[Data on locating visible targets]
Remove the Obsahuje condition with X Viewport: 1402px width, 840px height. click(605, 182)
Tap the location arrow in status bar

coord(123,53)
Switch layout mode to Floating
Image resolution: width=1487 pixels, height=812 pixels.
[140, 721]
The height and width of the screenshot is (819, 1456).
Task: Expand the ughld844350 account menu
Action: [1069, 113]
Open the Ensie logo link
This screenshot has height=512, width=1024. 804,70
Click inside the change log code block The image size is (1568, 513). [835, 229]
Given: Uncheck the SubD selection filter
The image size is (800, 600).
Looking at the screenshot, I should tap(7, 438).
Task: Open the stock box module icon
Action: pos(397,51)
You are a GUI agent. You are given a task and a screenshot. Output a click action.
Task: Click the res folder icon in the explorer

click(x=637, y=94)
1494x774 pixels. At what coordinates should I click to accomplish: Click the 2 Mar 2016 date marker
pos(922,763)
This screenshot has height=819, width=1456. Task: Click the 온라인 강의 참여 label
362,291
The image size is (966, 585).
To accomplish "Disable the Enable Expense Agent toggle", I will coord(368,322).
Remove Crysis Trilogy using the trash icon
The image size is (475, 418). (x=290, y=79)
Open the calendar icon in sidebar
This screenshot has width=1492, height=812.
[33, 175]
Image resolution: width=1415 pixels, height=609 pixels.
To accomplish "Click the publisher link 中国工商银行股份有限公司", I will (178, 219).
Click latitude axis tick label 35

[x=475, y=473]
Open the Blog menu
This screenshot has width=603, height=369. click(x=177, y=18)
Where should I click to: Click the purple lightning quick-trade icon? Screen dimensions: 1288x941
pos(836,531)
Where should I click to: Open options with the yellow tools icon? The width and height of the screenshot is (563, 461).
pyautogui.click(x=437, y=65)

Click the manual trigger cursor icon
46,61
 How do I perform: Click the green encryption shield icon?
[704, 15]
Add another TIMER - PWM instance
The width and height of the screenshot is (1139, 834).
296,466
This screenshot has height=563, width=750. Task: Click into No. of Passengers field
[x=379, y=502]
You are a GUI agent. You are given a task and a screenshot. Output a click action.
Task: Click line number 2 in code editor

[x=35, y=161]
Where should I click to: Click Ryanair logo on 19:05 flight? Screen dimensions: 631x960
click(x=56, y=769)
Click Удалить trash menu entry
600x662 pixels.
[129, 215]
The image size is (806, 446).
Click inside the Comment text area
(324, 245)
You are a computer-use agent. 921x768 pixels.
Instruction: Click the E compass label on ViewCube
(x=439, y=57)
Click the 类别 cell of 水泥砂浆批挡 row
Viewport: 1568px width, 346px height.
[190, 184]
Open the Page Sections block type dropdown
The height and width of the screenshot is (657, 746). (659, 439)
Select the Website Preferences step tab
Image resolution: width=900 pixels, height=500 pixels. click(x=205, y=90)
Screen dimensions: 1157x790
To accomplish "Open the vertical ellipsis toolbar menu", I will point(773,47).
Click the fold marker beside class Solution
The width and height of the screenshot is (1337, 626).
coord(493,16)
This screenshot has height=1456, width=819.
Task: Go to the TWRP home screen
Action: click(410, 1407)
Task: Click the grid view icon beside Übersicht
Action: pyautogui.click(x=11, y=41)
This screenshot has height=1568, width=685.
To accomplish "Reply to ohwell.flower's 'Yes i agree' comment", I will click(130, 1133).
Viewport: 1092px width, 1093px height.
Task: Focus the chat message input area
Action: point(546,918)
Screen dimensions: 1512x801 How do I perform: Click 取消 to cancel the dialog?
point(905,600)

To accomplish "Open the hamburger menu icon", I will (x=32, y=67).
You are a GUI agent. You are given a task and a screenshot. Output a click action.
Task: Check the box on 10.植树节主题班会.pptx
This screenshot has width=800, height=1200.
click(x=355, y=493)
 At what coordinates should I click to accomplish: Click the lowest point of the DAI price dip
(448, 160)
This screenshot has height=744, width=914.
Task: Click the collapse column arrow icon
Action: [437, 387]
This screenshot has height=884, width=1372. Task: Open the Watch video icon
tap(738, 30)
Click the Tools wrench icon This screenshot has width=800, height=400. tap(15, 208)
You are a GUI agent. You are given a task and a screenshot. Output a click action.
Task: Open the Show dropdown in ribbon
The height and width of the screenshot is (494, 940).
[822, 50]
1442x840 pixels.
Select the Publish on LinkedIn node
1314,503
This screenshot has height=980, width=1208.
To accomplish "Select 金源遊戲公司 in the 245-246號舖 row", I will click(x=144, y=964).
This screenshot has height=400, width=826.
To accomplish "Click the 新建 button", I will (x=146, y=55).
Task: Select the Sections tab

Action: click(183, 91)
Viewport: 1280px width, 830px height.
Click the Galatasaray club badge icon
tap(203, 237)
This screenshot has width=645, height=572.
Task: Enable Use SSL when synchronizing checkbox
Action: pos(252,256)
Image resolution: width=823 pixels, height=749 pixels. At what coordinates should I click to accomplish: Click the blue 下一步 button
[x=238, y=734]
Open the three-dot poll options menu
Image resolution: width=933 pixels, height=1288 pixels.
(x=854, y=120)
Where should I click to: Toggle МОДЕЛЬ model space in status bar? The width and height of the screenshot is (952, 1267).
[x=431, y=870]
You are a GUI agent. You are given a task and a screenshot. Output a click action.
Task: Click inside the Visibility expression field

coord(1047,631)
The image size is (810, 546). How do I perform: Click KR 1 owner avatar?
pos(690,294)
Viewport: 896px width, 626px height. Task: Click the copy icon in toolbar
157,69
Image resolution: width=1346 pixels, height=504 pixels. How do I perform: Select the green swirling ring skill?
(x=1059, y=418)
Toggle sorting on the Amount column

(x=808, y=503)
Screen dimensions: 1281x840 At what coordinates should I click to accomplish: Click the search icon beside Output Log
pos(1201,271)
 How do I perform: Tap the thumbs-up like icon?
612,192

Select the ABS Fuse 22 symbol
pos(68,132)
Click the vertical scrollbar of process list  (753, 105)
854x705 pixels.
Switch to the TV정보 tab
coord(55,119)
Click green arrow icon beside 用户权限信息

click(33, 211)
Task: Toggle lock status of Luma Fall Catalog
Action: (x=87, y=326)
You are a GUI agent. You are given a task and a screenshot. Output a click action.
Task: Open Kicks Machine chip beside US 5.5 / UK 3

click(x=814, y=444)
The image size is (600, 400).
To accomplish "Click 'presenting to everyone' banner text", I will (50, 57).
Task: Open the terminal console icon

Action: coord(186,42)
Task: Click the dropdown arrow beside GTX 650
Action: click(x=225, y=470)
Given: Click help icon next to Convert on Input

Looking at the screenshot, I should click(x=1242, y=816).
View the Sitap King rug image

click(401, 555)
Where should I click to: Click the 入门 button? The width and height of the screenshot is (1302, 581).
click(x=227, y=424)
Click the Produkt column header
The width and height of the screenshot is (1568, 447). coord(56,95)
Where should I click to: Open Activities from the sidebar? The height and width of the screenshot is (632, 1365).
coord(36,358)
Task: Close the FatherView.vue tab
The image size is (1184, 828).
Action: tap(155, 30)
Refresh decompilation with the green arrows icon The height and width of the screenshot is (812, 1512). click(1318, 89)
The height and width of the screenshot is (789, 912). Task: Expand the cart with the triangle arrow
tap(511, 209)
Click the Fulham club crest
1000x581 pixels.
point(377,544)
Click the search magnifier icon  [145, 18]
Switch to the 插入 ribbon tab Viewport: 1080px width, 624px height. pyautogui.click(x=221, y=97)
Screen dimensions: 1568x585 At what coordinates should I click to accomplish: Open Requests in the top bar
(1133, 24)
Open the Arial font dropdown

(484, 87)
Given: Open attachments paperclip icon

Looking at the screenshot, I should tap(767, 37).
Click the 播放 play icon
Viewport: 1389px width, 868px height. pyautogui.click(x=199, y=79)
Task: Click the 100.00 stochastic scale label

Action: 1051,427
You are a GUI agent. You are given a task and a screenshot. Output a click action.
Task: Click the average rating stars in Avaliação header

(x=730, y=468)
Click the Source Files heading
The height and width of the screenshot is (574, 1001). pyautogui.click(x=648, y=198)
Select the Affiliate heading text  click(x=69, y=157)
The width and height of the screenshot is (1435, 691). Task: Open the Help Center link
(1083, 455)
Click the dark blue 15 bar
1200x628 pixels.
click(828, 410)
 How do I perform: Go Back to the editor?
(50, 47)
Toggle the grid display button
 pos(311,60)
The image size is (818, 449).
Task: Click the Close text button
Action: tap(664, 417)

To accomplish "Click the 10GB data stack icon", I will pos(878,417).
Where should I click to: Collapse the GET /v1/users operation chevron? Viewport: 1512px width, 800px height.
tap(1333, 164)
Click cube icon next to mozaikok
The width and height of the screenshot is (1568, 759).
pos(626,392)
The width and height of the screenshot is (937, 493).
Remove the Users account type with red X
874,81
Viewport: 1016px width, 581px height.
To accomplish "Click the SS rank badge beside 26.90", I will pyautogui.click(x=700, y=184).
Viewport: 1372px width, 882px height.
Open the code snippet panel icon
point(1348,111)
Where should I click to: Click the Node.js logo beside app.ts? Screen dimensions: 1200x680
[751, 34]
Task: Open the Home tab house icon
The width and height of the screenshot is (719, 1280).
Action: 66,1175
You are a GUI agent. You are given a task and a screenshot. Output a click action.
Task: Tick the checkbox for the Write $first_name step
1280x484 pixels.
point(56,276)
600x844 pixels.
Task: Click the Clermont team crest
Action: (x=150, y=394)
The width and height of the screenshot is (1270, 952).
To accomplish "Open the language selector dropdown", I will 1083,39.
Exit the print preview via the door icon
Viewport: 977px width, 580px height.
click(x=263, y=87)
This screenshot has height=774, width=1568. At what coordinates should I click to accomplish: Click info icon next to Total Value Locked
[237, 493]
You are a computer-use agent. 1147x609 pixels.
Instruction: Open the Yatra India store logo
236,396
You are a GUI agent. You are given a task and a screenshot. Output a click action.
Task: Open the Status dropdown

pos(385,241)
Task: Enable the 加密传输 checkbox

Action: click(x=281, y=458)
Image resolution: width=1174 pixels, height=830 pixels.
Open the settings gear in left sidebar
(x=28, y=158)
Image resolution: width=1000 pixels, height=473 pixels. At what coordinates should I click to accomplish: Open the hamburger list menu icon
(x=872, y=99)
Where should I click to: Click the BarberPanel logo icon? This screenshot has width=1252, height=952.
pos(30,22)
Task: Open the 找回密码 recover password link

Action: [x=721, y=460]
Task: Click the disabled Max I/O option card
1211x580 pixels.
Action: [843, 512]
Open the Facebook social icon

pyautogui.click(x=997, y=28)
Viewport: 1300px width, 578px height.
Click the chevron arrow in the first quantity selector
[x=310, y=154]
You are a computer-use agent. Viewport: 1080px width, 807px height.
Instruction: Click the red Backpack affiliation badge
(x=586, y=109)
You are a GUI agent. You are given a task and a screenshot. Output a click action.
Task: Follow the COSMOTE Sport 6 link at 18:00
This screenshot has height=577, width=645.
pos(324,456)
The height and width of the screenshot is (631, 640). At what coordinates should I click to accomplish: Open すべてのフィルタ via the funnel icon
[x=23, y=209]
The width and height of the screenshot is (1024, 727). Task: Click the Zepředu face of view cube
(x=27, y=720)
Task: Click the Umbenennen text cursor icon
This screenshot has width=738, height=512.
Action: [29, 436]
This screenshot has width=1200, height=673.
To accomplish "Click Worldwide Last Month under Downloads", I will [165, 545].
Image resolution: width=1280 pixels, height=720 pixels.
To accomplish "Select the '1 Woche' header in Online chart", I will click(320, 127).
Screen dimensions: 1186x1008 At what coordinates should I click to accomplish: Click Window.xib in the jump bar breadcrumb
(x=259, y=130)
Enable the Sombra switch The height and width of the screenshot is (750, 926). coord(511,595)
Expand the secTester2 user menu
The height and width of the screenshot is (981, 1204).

_THE PROBLEM:_
Reproduce, without any changes, everything from the start of the rows down through the line containing "I will coord(368,322).".

_ANSWER:_
Remove the Obsahuje condition with X Viewport: 1402px width, 840px height. click(605, 182)
Tap the location arrow in status bar

coord(123,53)
Switch layout mode to Floating
Image resolution: width=1487 pixels, height=812 pixels.
[140, 721]
The height and width of the screenshot is (819, 1456).
Task: Expand the ughld844350 account menu
Action: [1069, 113]
Open the Ensie logo link
This screenshot has height=512, width=1024. 804,70
Click inside the change log code block The image size is (1568, 513). [835, 229]
Given: Uncheck the SubD selection filter
The image size is (800, 600).
Looking at the screenshot, I should tap(7, 438).
Task: Open the stock box module icon
Action: pos(397,51)
You are a GUI agent. You are given a task and a screenshot. Output a click action.
Task: Click the res folder icon in the explorer

click(x=637, y=94)
1494x774 pixels. At what coordinates should I click to accomplish: Click the 2 Mar 2016 date marker
pos(922,763)
This screenshot has height=819, width=1456. Task: Click the 온라인 강의 참여 label
362,291
The image size is (966, 585).
To accomplish "Disable the Enable Expense Agent toggle", I will coord(368,322).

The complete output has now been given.